→ INPUT FOR THIS TASK
§
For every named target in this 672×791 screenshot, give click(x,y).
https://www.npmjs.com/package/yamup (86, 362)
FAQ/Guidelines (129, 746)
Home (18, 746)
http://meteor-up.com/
§
→ WHAT IS NEEDED
Convert every line of the rows above into a JSON list of strings, one string per line, leaving out any blank lines.

→ EXPECTED OUTPUT
[
  "For every named target in this 672×791 screenshot, give click(x,y).",
  "https://www.npmjs.com/package/yamup (86, 362)",
  "FAQ/Guidelines (129, 746)",
  "Home (18, 746)",
  "http://meteor-up.com/"
]